PAGE TEXT:
::::

I attended the University of Toronto as both an undergraduate and graduate student from 1987 to 1996. In hindsight, we might say that these years marked the highpoint of the campus culture wars, before “politically incorrect” became the name of a bland late-night talk show. I can’t say that it was bliss in that dawn to be alive, but as an English student I did feel very much in the middle of things.
One of the offshoots of the political correctness debate in English departments everywhere was the campaign to update the “canon.” What this meant was opening the list of what had become more or less established texts to new voices. Certain writers, it was argued, had been unfairly excluded from the canon in the past. “Canon maintenance” was an expression on every young academic’s lips. It all seemed very important.
My sense at the time was that a lot of the talk about the canon had, at its core, a misdirected anxiety. The problem was not that a bunch of dead white males had come to dominate course reading lists, but that those reading lists were shrinking. Even more surprising, given this state of affairs, was the assertion, made more than once, that updating the canon was not going to result in any less attention being given to traditional works. The canon was going to expand, but otherwise it would not change.
I didn’t believe this ten years ago, and, if the course reading lists at the University of Toronto for 2000-2001 mean anything, I have even less reason to believe it today. In the wake of all the talk about canon maintenance I thought it would be interesting to compare a course I took in 1989-1990 with the same course being offered today and see what has really happened.
Ten years ago, the reading list for my section of the Eighteenth-century fiction course (or, to give it its proper title, “Fiction Pre-1832”) was as follows:
Bunyan: Pilgrim’s Progress
Defoe: Moll Flanders
Richardson: Pamela, Clarissa
Fielding: Shamela, Joseph Andrews, Tom Jones
Sterne: A Sentimental Journey, Tristram Shandy
Johnson: Rasselas
Smollett: Humphrey Clinker
Austen: Pride and Prejudice, Emma
Scott: The Heart of Midlothian
Canonical stuff, I think we can all agree. And in at least one respect nothing has changed: The number of works on the course has stayed roughly the same. In the four sections of this course being taught today the reading lists include from eleven to thirteen titles.

::::

REQUIRED WORK:
[a] In the canon essay, how many titles do the reading lists in today's four sections of the course include?
[b] Please return the passage of the canon essay between "I didn’t believe" and "has really happened.", inclusive, copied word for word.

AVAILABLE DATA:
::::

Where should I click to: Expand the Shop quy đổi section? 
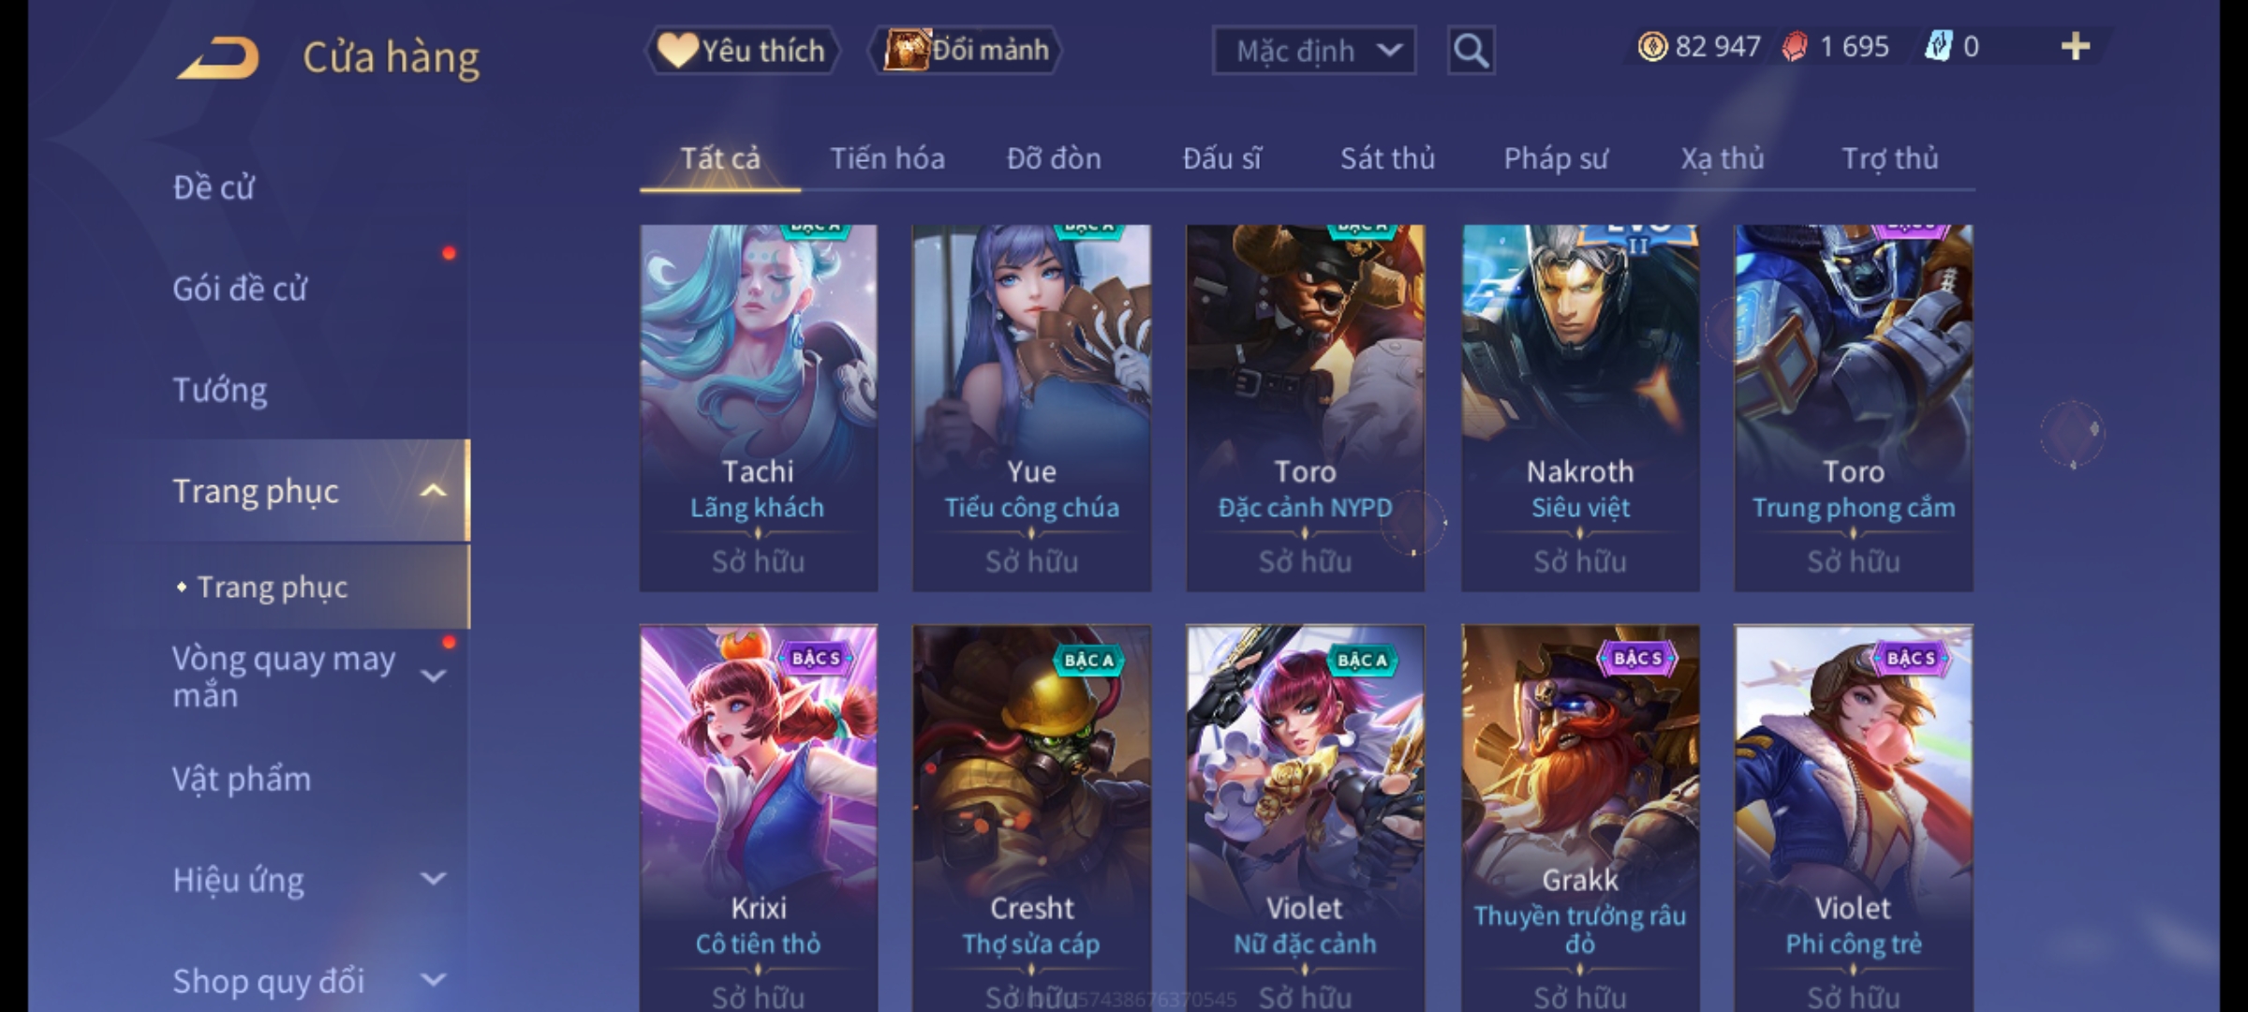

::::

TASK SOLUTIONS:
[a] From eleven to thirteen titles.

[b]
I didn’t believe this ten years ago, and, if the course reading lists at the University of Toronto for 2000-2001 mean anything, I have even less reason to believe it today. In the wake of all the talk about canon maintenance I thought it would be interesting to compare a course I took in 1989-1990 with the same course being offered today and see what has really happened.